Objective =
Quote the data word for word, from the line containing "You are a computer-use" through the line containing "Click the scissors cut icon", with both of those lines included.

** Begin Given records **

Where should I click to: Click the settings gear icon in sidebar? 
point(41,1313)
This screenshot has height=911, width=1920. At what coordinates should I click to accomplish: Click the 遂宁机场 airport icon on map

** End Given records **
** Begin Given records **

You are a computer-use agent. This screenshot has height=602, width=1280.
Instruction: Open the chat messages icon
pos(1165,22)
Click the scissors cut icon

** End Given records **

Written response =
You are a computer-use agent. This screenshot has height=602, width=1280.
Instruction: Open the chat messages icon
pos(1165,22)
Click the scissors cut icon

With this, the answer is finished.